«Ну, значит, так тебе и надо», – сказал ветеринар и, чемоданчиком помахивая, бодро зашагал к шоссе.
С той поры и повелось: ради какой-нибудь насущной надобности Панюков спешит в Селихново, как будто и не думая о Санюшке, лишь о насущной надобности заставляя себя думать, но ноги всякий раз влекут его к избе, окрашенной в цыплячий цвет, или затевают кружение по всему Селихнову. Он не всегда находит Санюшку, когда же удается ее встретить, она проходит мимо, избегая его взгляда, если ж нечаянно и глянет на него – то мельком и со скукой.
Потом настанет день, когда при встрече взгляд ее будет нов, долог и радостен, даже игрив. Панюков шагнет к ней – но она опять ему слова не скажет, кисло дохнет на него водкой, да и пойдет своей дорогой.
И скоро он привыкнет видеть Саню пьяной. И даже будет рад видеть ее такой, внушив себе: раз Саня пьет, значит, она переживает, а раз она переживает, то, значит, ей не все равно, а если ей не все равно, то, может быть, она к нему еще вернется.
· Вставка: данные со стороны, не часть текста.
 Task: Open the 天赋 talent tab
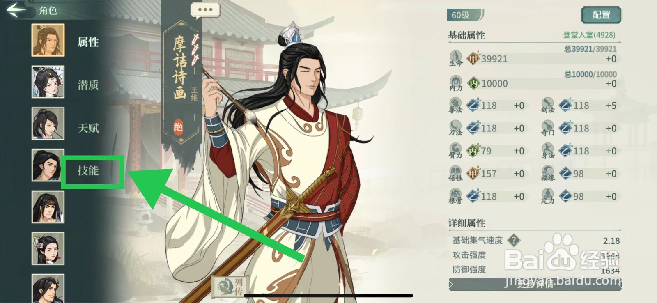point(88,128)
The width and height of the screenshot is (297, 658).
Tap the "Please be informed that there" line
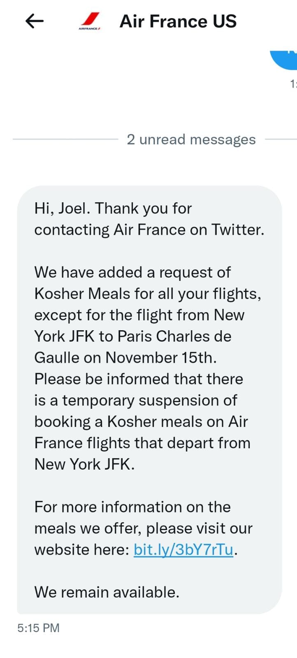pos(139,379)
Корова понесла, как и было обещано. На сто десятый день ее беременности явился, как снег на голову, Вова – с чужими долларами, с какими-то своими страхами. Недолго побыл и уехал, оставив по себе четвертый телевизор. У коровы родилась телка – теперь единственная корова Панюкова. Ей уже девять лет. Она до того похожа на свою мать, что Панюков с ней так и разговаривает: будто она – это и есть она, все та же безымянная корова, когда-то сдуру повалившая штакетник.
После того как он не сдал два первых зачета, отец спросил его: «Все дело в этой девушке?»
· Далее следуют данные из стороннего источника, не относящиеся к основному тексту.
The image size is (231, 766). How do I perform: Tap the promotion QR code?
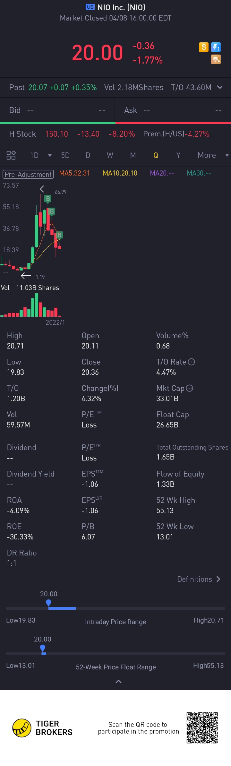click(202, 728)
«Нет, нет, – испуганно ответил Гера, – просто я думал не о том; я, понимаешь, не на том сосредоточился; ты знаешь, так бывает». – Он был доволен, что, и соврав отцу, он не совсем ему соврал.
«Нам с матерью хотелось бы поговорить с твоей подругой. – Отец застал его врасплох. – Ты ведь не будешь против?»
Гера был против, но он не мог быть против. Он передал Татьяне от родителей приглашение на ужин, и, к удивлению его, Татьяна согласилась без заминки, при том не выказав ни радости, ни беспокойства.
Тот ужин выдался почти без слов. Отец ел и разглядывал Татьяну, мать почти не ела и глядела в свою тарелку, Гера не ел, переводя глаза с отца на мать и с матери на Татьяну; Татьяна аккуратно, ровно ела и улыбалась всем...
«Вы, Танечка, студентка?» – спросила, наконец, мать.
«Нет, уже нет, – ответила Татьяна. – Была когда-то, но не получилось».
«Вот и у Геры, – встрял отец, – что-то в последнее время не очень получается».
«Я знаю», – со спокойным сожалением ответила Татьяна.
Отец спросил ее: «А чем вы заняты?»
Она ответила: «Прямые продажи».
«Да, да, – ободрительно сказал отец, – это требует ума и опыта; я начинал с прямых продаж: поставлял «Орбит» в универсамы и кафе».
Татьяна сочла нужным уточнить: «Нет, я – не в магазины и не «Орбит». Я – из рук в руки и – глаза в глаза».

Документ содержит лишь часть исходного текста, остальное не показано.